I should be fighting my demons by now.
Usually, my emotions when I’m sober consist mostly of a cocktail of anger and desperation, garnished with emptiness, and they feel as if they’re embroidered into every cell of my body, as integral to me as my DNA.
And when I feel like that, alcohol is the only cure I know, the only thing that can wash the misery away. I think of alcohol as being like a slick waiter, clad in black and white, weaving his way through a crowd with a silver tray held aloft, bearing upon it a generous helping of respite, and oblivion, just for me.
Who could refuse?
Not I. Not on a normal day, when all I want is some peace; when I would do whatever it took to escape those emotions. Any choice made on a normal day would be a choice to drink. To have a drink seems necessary, unavoidable. The taste of it might not appeal, but the feeling as it goes down your throat is oh-so-good, a physical numbness that anticipates luxuriantly the imminent longed-for dulling of your mind.
But today, with the baby in my arms, I feel something different. I feel invigorated.
It’s such an unusual feeling for me that I’m careful around it, especially as this would be the most inappropriate moment conceivable to tell Tessa that I’m feeling a bit better.
When somebody arrives from the police station with DNA testing kits and they call for us to come and be swabbed one by one, the others look appalled, so I get to my feet and announce that I’ll be happy to be the first.
The newly arrived officer has a bad shaving cut on his jawline, which I notice as he pulls on blue plastic gloves and scrapes a sponge on a stick around the inside of my cheek. He winces a little as he does it and I feel a tad self-conscious that my breath might be slightly on the rich side.
When I’m done, Tessa goes in, after passing the baby to me like a relay baton, and Grace and I make our way upstairs to wake Katya, who they want to include.
She’s asleep face down in our spare room, and doesn’t take kindly to being woken.
She descends the stairs and enters the dining room with her chin held high and it takes just a minute or two before she re-emerges with an expression of distaste on her face.
She’s just in time to hear Chris say to one of the detectives, ‘I take exception to being asked to take an invasive test without an explanation of why,’ and as the detective begins to talk about ‘routine investigations’ and ‘helping with our inquiry’, Katya exclaims loudly: ‘I am giving mouth swab even though it is not in my contract, because of deep situation.’

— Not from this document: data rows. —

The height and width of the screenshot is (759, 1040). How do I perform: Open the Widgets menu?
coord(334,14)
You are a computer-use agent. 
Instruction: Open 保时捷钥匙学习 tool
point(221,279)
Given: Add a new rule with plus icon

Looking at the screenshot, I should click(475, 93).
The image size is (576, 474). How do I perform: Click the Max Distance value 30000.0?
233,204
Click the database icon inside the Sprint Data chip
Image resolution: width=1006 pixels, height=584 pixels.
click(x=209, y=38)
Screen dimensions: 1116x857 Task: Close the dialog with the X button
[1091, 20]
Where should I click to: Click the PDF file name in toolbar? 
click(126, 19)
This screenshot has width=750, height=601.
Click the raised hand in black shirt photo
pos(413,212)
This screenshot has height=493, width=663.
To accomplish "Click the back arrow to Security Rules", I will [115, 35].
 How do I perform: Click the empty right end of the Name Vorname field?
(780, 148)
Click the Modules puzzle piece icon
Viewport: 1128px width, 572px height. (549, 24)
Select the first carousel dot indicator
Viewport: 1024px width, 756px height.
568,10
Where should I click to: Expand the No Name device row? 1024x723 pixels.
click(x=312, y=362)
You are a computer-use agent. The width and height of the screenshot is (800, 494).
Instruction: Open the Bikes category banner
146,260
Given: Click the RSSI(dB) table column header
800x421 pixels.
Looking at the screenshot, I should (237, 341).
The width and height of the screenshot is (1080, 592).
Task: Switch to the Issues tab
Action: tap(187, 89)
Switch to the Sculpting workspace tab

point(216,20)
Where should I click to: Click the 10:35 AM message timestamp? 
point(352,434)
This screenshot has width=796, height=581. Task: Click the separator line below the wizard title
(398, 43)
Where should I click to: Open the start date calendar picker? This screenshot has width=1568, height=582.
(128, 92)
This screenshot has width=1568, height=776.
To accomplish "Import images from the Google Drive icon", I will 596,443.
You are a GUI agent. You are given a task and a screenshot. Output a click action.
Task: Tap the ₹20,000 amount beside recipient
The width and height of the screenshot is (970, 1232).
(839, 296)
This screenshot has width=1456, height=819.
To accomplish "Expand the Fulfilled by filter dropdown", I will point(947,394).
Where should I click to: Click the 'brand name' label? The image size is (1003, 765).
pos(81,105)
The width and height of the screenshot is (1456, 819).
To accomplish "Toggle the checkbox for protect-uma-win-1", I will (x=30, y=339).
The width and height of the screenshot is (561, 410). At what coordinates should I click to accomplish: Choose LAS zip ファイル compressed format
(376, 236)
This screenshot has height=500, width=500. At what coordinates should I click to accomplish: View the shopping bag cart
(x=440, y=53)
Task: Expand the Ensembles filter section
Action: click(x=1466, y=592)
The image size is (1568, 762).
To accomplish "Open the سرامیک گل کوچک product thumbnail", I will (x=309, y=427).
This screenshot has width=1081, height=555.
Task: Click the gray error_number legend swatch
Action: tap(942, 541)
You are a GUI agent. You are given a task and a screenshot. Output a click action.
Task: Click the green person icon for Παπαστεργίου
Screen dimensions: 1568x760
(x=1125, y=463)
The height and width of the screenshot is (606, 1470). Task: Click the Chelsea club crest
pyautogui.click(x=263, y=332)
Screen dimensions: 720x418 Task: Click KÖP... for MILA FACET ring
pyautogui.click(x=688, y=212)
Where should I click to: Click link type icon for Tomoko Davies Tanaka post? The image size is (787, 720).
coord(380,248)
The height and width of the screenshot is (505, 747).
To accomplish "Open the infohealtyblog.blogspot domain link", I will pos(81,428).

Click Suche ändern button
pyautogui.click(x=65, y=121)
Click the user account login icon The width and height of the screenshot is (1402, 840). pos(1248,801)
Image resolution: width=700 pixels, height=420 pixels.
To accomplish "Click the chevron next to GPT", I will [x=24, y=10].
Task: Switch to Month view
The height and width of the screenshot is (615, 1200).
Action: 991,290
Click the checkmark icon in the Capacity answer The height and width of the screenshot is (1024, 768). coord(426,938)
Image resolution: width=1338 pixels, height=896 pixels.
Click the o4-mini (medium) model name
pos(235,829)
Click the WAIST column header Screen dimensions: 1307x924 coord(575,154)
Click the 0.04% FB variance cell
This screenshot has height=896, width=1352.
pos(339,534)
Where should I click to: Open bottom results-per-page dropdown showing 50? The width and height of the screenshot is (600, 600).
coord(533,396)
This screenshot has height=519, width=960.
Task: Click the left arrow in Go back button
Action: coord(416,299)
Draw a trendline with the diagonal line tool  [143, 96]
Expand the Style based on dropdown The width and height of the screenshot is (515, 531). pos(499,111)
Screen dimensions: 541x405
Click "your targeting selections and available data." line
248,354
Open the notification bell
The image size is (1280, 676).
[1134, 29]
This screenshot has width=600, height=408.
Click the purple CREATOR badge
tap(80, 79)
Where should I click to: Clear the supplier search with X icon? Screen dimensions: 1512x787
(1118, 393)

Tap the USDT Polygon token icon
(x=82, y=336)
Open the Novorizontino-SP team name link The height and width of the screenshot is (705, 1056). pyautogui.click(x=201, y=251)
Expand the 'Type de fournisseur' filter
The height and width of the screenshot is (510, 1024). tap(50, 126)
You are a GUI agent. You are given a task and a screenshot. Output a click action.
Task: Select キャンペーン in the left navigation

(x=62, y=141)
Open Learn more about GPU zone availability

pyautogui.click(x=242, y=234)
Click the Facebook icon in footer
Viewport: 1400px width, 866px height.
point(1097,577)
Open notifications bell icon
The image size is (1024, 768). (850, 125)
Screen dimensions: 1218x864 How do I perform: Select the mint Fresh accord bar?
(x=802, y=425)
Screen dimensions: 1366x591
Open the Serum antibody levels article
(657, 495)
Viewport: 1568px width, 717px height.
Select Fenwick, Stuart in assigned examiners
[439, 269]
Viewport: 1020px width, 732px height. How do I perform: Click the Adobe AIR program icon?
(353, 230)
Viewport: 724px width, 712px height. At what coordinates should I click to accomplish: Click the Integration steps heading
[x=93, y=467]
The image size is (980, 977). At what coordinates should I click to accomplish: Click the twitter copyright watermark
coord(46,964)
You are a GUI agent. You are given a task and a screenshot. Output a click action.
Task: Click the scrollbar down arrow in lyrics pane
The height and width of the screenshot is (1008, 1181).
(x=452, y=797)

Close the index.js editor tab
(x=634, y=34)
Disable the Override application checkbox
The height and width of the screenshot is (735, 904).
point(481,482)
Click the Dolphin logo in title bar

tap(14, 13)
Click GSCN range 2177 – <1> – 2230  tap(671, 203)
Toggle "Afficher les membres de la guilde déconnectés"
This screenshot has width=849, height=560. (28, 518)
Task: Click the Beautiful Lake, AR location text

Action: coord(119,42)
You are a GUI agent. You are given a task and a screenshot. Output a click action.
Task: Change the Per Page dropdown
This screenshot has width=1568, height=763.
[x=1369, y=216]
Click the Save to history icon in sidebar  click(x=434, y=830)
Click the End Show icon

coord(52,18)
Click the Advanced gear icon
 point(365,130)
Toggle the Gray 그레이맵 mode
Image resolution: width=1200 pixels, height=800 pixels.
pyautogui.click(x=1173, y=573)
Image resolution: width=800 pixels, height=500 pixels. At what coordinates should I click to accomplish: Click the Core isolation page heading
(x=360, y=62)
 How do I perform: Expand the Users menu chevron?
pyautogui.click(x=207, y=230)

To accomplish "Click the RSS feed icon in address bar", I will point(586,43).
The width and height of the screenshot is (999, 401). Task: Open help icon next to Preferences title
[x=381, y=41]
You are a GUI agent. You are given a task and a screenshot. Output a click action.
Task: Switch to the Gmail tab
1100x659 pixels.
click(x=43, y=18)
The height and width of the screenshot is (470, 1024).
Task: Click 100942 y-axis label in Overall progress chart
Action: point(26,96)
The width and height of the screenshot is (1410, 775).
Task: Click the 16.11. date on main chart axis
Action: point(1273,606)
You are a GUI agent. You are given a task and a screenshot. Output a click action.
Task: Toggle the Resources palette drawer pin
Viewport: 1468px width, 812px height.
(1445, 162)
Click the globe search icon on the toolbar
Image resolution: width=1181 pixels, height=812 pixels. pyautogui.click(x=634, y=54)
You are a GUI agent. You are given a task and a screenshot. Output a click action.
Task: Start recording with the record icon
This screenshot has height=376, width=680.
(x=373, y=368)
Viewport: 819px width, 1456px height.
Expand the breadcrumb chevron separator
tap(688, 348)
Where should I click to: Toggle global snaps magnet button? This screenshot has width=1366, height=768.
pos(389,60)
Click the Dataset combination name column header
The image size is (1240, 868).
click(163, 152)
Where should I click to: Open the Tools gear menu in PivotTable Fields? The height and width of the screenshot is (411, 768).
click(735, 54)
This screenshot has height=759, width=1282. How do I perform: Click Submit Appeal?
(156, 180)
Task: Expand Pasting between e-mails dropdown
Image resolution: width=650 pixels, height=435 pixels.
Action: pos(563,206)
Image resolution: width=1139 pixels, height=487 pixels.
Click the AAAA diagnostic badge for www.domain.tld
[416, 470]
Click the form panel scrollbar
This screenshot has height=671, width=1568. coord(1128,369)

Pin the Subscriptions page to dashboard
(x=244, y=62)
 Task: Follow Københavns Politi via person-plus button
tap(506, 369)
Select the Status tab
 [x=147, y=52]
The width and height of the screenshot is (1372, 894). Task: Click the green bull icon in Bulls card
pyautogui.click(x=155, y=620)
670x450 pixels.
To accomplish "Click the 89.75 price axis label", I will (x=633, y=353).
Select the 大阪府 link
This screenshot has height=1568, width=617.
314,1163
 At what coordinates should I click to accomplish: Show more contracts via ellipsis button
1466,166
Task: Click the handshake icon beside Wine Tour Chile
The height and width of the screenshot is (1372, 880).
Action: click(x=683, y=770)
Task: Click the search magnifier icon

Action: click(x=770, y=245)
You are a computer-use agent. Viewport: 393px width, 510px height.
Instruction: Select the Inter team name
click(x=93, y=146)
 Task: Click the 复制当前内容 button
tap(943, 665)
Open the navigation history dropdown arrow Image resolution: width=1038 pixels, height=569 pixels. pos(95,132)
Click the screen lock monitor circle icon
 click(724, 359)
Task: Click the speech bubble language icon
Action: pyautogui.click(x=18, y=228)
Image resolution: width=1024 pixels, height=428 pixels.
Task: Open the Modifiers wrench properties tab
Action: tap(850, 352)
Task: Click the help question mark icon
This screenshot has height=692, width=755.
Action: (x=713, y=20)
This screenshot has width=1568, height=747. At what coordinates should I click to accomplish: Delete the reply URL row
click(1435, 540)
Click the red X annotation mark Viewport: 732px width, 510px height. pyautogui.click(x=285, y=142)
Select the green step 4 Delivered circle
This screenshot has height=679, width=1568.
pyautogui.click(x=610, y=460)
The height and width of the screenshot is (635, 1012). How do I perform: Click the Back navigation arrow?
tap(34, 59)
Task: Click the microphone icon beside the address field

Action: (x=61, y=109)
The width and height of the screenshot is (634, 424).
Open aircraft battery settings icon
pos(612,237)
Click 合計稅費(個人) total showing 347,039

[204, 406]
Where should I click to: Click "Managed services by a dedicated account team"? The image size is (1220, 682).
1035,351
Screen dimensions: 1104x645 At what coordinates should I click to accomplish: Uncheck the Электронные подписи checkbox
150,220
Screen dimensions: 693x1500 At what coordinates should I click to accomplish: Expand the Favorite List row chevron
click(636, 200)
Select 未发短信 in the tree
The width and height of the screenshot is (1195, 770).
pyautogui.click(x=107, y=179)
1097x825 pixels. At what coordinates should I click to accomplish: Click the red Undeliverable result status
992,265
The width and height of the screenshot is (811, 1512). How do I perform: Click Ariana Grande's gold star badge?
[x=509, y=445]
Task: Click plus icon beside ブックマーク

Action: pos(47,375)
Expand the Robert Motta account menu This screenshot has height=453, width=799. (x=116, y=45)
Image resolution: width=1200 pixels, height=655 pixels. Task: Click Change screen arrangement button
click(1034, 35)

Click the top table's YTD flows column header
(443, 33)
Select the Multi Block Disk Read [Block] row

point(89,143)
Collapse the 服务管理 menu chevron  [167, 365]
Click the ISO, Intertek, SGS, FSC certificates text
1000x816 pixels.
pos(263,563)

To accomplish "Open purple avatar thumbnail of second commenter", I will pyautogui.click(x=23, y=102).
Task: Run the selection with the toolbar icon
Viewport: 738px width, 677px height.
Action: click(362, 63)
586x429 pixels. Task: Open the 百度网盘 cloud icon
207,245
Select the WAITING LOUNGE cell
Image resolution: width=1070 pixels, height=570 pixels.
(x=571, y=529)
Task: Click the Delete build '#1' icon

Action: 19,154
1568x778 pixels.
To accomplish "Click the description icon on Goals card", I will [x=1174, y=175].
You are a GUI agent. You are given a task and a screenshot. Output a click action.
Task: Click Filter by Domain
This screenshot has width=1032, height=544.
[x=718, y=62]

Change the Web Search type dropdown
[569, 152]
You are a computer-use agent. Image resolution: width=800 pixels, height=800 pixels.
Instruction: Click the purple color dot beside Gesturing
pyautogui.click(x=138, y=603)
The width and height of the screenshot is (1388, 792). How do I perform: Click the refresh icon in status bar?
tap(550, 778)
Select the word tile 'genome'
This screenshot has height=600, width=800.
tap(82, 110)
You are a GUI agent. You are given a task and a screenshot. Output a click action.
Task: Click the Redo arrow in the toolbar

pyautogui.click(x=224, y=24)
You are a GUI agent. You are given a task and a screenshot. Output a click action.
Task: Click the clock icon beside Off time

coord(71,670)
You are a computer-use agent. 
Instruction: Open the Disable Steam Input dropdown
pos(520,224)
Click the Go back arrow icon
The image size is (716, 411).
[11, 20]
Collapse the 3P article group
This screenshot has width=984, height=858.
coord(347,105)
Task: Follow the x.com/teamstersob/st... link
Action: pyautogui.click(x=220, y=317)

Chris is momentarily taken aback, and she takes the opportunity to shoot a few more barbs:
‘People must do right thing. You must do right thing. You are always business talk yadda yadda yadda, and you never put arm around son.’
I look at Lucas. He’s watching them anxiously, and his leg is jiggling up and down.
‘Make test!’ Katya is shouting now, and pointing towards the room where the young officer sits with his pile of plastic-wrapped kits.
A dark cloud passes over Chris’s face and I think that this can only end in tears. What man could lose his wife to violent death and then hear this?
Zoe’s mouth is agape too and I imagine that this shocks her because it’s an outburst the likes of which she probably hasn’t seen before in this new family of hers, where everything seemed to be buried all the time, emotions included.
‘Katya,’ I say to her. I put my hand on her arm because even her stance is confrontational, and, as I do so, the baby leans towards her, arms outstretched. Katya can’t resist this. She turns and takes Grace from me. Behind her, Chris sits back down, a tactical withdrawal that I’m glad to see.
‘We’re very grateful to you, this is a horrible situation,’ I tell her. ‘Please know how much we’re sorry that you have to be part of this.’
‘I want call my agency,’ she says. ‘I have talk to police, I have make mouth swab, and now I wish to leave and stay somewhere else because sadness is making a strong feeling in my heart.’
She presses her fist to her breastbone as if in some kind of salute, and Grace puts a clumsy finger to a tear that’s dropping down Katya’s cheek.
Thinking that she’s probably right, that it’s a good idea if she goes, and that I’ve more or less mastered the basic requirements of the baby so we can do without her, I usher her out of the room, and direct her to the phone, taking the baby back from her as she lifts the receiver.
Behind us, Lucas says: ‘Dad, are we going to take the test?’
I can’t resist a quick look back to see Chris respond with a tight nod.
Crisis averted, my secret satisfaction grows just a little.